Side Effects of Using Expired Hair Dye 


When hair dye is expired, its chemical makeup is permanently changed and thus, will react differently with your hair. Here are some of the side effects of using expired hair dye: 


  1. Dark Green Hair - This is one of the most commonly reported side effects from people who've used expired hair dye 
  2. Wrong Color - If indeed the dye still colors, the color on the box will not be the color that you get. 
  3. Uneven Color - If the dye still works, your hair will be in patches of different colors. 
  4. Frizzy and Brittle Hair - Caused by the change in the dye's chemical makeup 
  5. Burning Scalp and Hair Loss - Caused by the change in the dye's chemical makeup 
  6. Burning Sensation on the Skin, Redness Around Ears and Forehead 


These side effects are some of the more common side effects as reported by users. You may react differently to the dye, but to be on the safe side, it is best that you avoid using expired hair dyes. 


How to Recognise if Your Hair Dye Has Expired 


If you're unsure whether the hair dye has expired or not, here are the things to watch out for: 


  • Any Noticeable Swelling on the Packaging - Swelling on the packaging means air has seeped through the box or container and has caused oxidation. If the dye is contained in a hard container, no noticeable change in the packaging shape will occur. 

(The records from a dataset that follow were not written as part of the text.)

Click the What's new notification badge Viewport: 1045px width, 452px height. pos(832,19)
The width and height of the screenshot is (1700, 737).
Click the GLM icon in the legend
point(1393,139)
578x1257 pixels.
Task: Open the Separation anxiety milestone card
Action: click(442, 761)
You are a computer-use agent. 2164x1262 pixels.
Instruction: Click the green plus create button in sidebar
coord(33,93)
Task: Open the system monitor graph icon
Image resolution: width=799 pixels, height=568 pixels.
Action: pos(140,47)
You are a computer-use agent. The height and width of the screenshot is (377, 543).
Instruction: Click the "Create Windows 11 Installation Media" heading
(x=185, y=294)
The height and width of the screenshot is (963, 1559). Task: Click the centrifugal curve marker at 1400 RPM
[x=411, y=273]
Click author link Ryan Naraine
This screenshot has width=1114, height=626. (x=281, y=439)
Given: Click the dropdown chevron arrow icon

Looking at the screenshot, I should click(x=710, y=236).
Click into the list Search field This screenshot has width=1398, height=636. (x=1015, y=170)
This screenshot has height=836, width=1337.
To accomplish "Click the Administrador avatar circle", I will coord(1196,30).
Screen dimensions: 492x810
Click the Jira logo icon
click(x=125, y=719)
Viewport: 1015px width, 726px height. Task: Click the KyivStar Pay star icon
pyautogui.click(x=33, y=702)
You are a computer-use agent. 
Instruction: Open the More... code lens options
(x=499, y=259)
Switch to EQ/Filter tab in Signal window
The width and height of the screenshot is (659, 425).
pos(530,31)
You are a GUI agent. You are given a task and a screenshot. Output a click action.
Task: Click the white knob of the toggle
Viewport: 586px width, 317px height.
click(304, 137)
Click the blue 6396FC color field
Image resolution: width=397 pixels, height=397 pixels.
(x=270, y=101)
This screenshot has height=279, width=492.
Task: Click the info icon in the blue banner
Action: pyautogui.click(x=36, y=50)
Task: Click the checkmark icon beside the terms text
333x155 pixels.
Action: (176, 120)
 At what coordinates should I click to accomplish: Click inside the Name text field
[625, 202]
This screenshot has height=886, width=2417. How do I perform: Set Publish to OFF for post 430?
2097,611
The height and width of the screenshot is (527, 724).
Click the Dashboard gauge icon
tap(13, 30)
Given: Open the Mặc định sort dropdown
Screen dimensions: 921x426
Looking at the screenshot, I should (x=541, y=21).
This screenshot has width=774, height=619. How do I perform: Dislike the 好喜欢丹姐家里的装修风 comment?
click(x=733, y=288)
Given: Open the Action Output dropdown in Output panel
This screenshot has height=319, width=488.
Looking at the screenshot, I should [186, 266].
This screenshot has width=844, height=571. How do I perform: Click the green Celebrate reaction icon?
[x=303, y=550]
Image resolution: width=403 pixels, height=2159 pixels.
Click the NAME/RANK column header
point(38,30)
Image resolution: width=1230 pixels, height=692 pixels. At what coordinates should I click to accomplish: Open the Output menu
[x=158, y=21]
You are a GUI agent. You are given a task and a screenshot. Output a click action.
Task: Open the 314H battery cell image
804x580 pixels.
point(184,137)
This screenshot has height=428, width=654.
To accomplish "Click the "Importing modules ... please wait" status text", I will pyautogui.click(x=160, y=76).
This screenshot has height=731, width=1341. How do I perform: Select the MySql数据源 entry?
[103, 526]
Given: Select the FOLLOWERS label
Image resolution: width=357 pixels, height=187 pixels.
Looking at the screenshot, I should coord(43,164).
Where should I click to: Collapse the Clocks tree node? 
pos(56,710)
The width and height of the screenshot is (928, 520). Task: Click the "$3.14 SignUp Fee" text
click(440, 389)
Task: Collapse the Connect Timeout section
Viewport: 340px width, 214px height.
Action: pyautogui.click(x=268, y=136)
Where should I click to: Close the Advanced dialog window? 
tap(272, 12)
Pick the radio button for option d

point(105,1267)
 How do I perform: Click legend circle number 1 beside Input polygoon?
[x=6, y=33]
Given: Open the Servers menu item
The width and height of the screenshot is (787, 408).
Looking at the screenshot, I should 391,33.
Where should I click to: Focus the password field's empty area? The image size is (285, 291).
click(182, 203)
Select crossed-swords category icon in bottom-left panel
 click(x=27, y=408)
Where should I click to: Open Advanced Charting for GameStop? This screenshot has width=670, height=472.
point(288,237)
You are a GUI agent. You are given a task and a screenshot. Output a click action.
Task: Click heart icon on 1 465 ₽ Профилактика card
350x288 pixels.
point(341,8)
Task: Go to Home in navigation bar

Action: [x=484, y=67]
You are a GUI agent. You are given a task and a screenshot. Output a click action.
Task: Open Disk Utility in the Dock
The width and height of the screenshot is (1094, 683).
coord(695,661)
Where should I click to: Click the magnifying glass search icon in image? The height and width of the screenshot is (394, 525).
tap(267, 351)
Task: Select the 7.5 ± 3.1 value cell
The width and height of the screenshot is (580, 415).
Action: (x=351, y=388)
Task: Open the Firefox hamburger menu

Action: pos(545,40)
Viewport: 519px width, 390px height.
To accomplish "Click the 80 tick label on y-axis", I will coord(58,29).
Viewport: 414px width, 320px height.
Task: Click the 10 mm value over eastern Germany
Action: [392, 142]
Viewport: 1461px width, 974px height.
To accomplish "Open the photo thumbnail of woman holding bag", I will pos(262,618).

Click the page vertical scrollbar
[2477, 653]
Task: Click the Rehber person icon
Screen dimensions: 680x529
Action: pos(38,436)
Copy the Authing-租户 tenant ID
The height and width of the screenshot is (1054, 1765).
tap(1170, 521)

  • Sings of Spoilage on the Cap or Lid - To check for spoilage when the dye is contained in a hard container, check the cap or lid. It is possible that the lid may have gotten loose and air had see[ed through. A yellowish or orange-y color around the lid will usually form. 

  • Open the Hair Dye - Check to see if a water-like liquid has formed on top of the dye. If presence of this transparent liquid has occurred, then the chemicals have separated and your dye has gone bad. 

  • Smell the Dye - If the dye lets out a bad, spoiled odor, then it had most likely gone bad. 



If you don't find any of these signs but still want to make sure, you can call the manufacturer, give them the batch code of the dye you have, (which is found on the box) and the company will be able to give you the production date of the product. You can then gauge whether or not your unopened hair dye box has reached the maximum shelf life of 3 years or not. 


Why are There No Expiration Dates on Hair Dye Boxes? 


As mentioned earlier, most companies do not place expiration dates on their hair dye boxes since they can last indefinitely a long time when stored properly - especially for professional dyes, which contain a lot of chemicals that help preserve the dye. 

Some people also store their dyes in a cool place, such as a chiller of refrigerator, helping to extend their shelf life. 


Drugstore hair dyes, however, typically have shorter shelf lives compared to professional-grade dyes, as well as products that contain organic or more natural ingredients (like Arctic Fox Hair Dye). Storing them may require more care than simply placing them in a cool, dry place. 




While manufacturers attest their hair dyes can last a lifetime, many factors contribute to their spoilage, rendering them not only useless but actually dangerous to use, too. 


Remember that storing your hair dye the proper way is key to making them last longer, so you get what you pay for and not spoil your money away.